Como podemos ver, Rojava é um pequeno ator em um quadro de poderes cheio de rancores e conflitos. Sua breve história sempre foi ameaçada pelo contexto de guerra e conflito que a cerca e sua mera existência desafia os planos e as agendas dos poderes que intervêm na Síria. Apesar de breves alianças táticas, é claro que nenhum Estado tem interesse em permitir que esse projeto revolucionário prospere e se expanda. Agora que o Estado Islâmico foi derrotado, outras forças e potências continuam a atacar esse projeto revolucionário, principalmente através do Estado turco e de seus aliados. Rojava existe graças ao compromisso e esforço coletivo de milhares de militantes e devemos sempre ter em mente que, sem o sacrifício deles, nada que vivemos aqui hoje seria possível. Os ataques sofridos causaram perdas muito importantes e processos muito dolorosos, tendo que ir em frente e reconstruir as ruínas que a guerra deixou. Como militantes, essas experiências nos forçaram a apreciar a necessidade de autodefesa em níveis muito profundos e a apreciar a vida e os momentos de felicidade com mais gratidão do que jamais experimentamos antes.

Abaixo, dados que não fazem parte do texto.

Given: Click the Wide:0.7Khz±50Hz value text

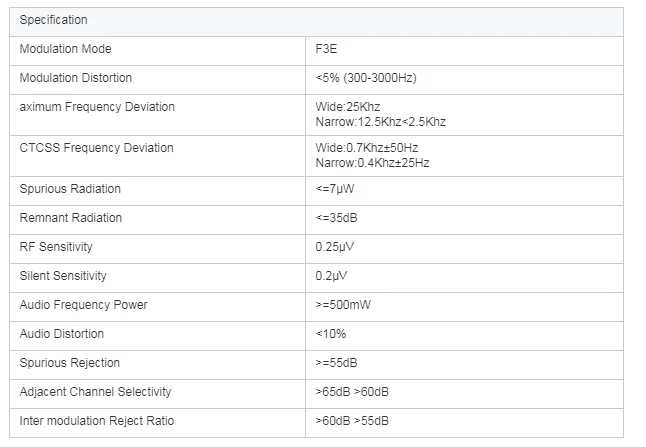Looking at the screenshot, I should pos(367,148).
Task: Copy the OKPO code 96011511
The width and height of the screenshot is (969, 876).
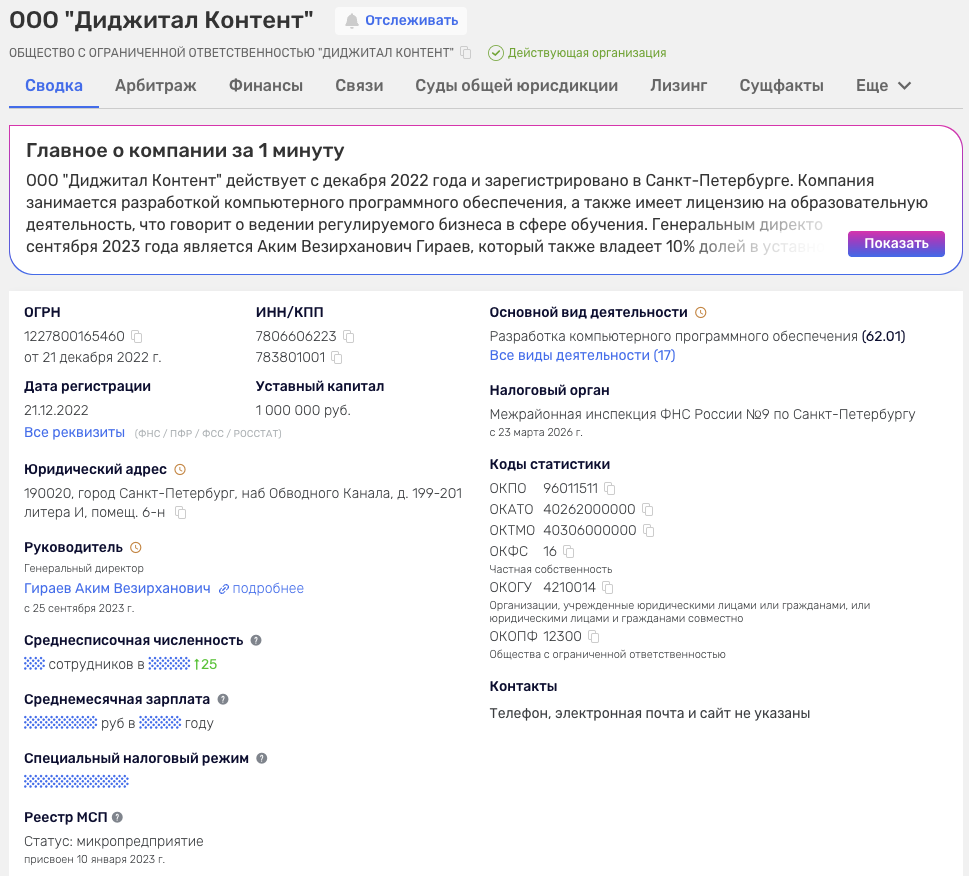Action: 610,488
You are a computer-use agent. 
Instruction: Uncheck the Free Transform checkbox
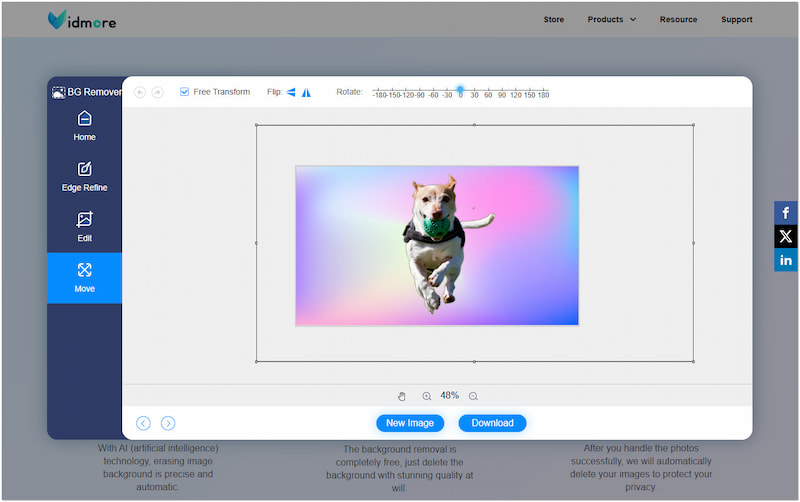click(185, 92)
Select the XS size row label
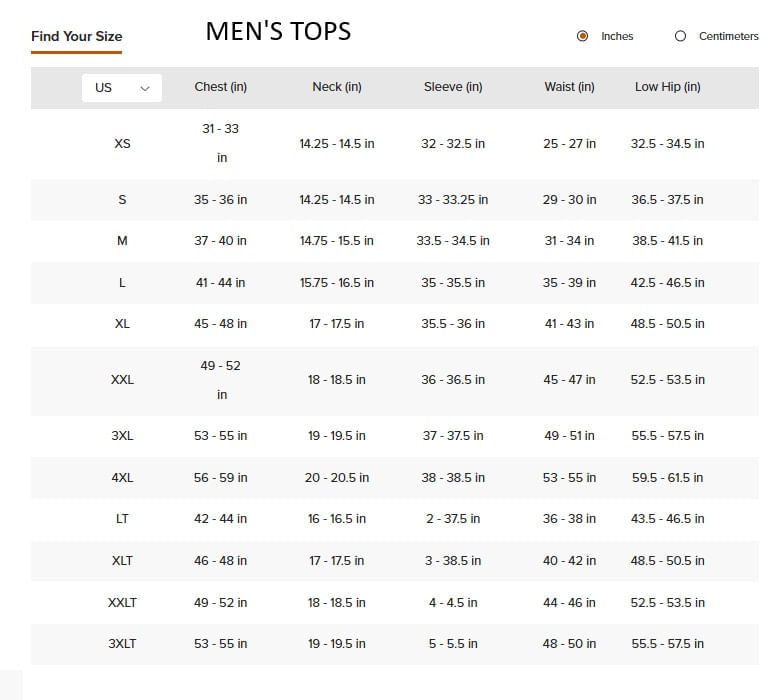This screenshot has width=783, height=700. coord(122,144)
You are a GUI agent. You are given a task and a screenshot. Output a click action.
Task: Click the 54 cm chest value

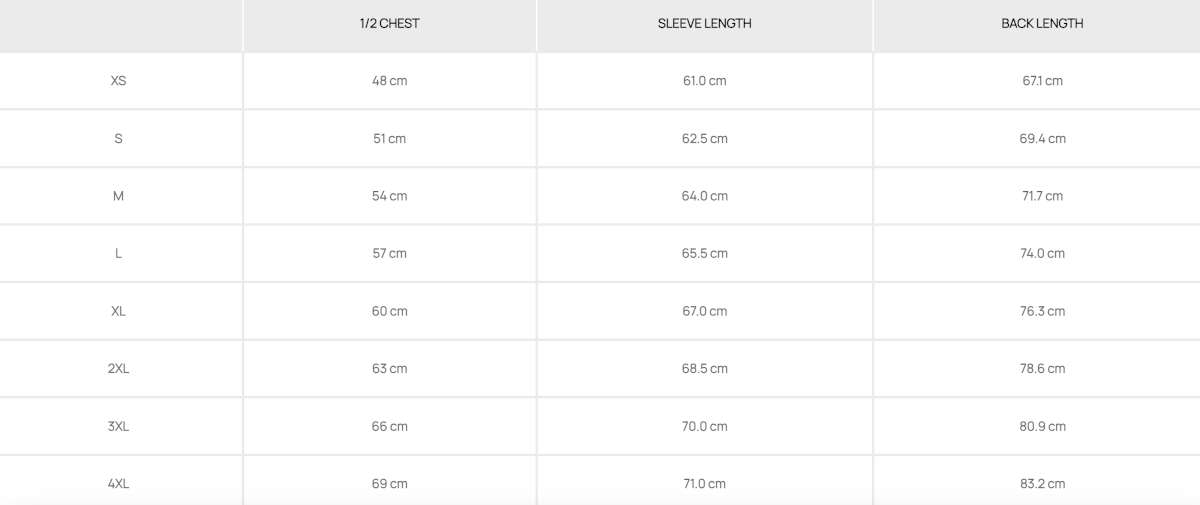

Até agora, Rojava continua sendo um modelo inspirador para movimentos revolucionários ao redor do mundo, um espaço para debate e prática política demonstrando que outro mundo é possível. Rojava não é uma sociedade anarquista, mas é uma sociedade em que anarquistas de todo o mundo podem aprender e colocar nossas ideias em prática. Não podemos permitir que esse farol de esperança se apague e, embora continuem atacando, continuaremos a construir, defender e desenvolver o mundo em que sonhamos viver. Os ataques que virão continuarão causando dor e destruição, mas não tememos as ruínas, pois carregamos um novo mundo em nossos corações.